RECORDS SHOWN.
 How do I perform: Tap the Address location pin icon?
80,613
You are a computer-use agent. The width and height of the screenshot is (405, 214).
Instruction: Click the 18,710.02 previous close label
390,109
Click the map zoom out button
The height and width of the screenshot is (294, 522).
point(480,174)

==

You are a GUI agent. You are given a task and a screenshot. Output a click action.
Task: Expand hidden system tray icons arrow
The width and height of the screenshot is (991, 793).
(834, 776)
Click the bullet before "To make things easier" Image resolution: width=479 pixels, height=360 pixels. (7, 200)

==

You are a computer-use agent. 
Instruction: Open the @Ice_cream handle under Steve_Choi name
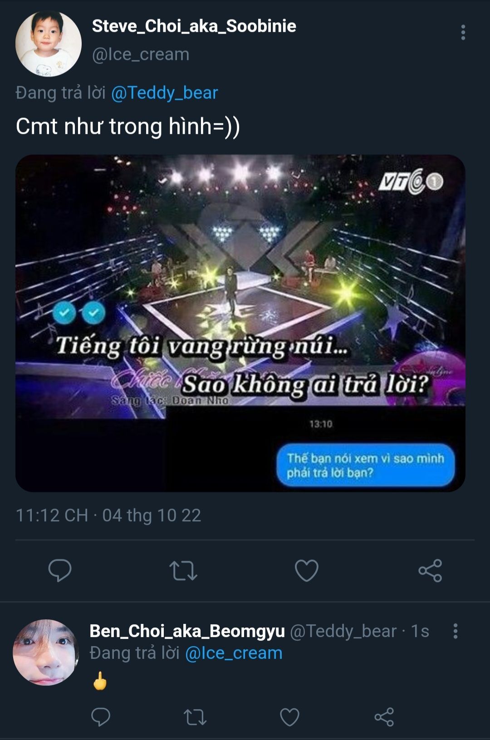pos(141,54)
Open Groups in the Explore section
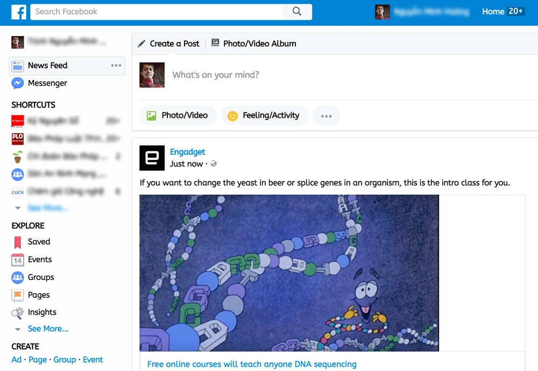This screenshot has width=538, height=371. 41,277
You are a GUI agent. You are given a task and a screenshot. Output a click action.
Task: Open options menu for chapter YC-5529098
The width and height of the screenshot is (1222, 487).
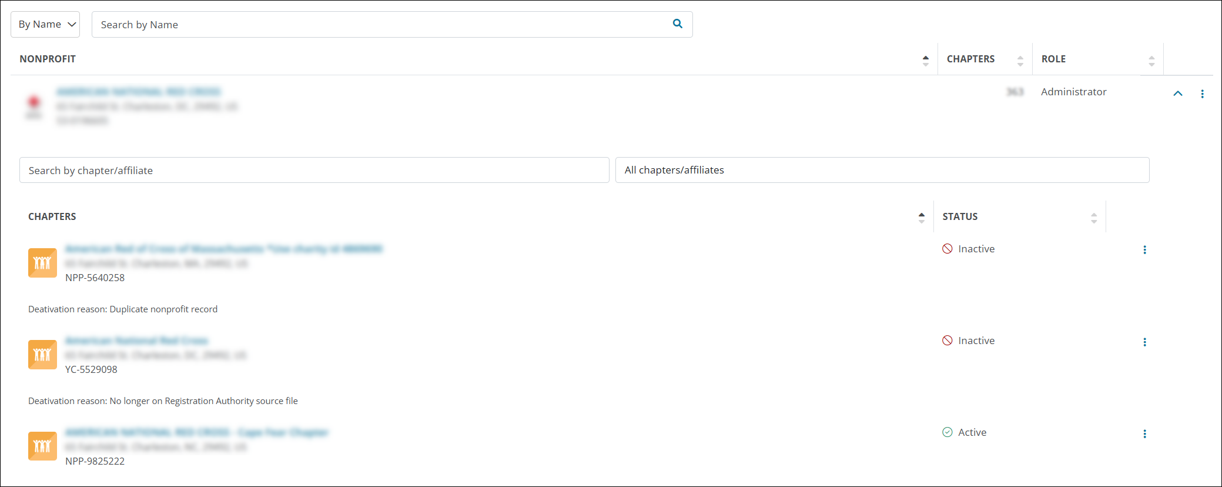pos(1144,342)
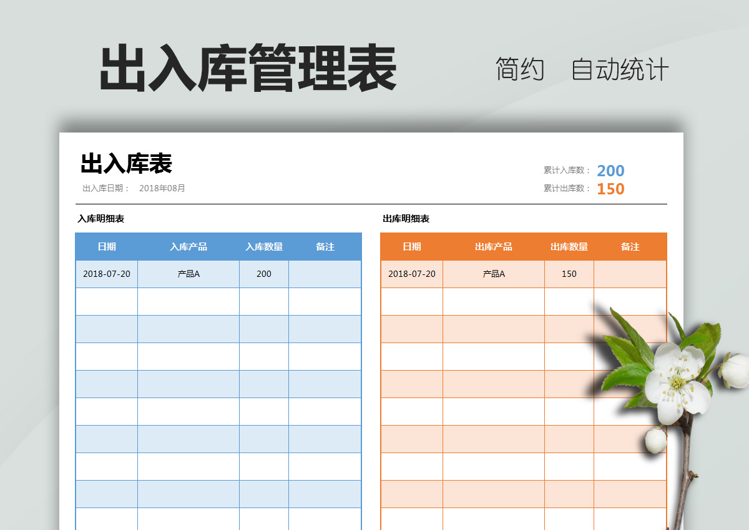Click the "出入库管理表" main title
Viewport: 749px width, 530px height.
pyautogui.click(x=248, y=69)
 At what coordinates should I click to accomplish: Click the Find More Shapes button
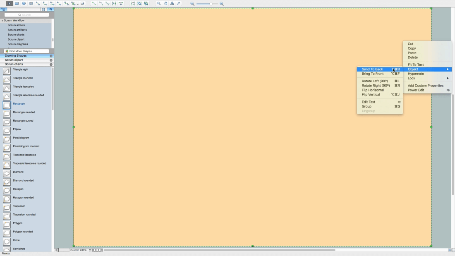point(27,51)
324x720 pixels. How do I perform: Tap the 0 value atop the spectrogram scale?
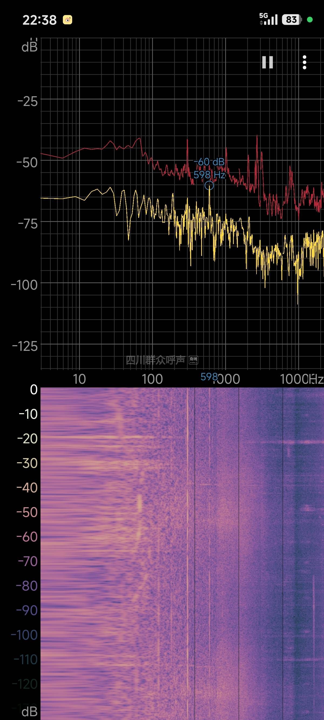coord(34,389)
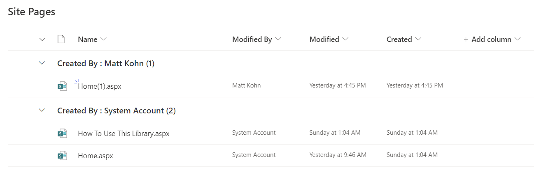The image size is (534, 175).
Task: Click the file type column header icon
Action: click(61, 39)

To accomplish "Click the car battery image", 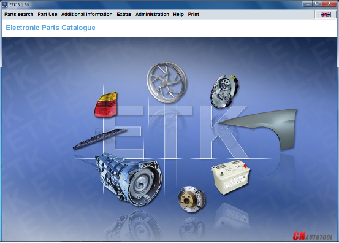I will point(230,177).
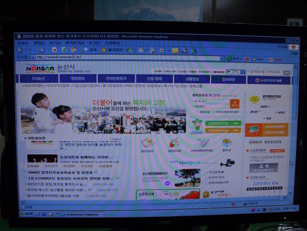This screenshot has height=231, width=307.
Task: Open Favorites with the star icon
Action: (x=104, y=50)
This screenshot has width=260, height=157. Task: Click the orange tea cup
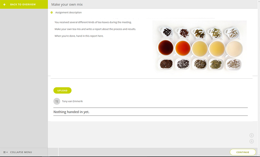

YOUR INSTRUCTIONS. Copy out each line of the entries above that holds "agent".

SOLUTION.
You are a computer-use agent. The width and height of the screenshot is (405, 214).
You are a GUI agent. You are given a task and a screenshot. Output a click action.
You are a computer-use agent. 
You are a GUI agent. You are given a task and a screenshot. Output a click action.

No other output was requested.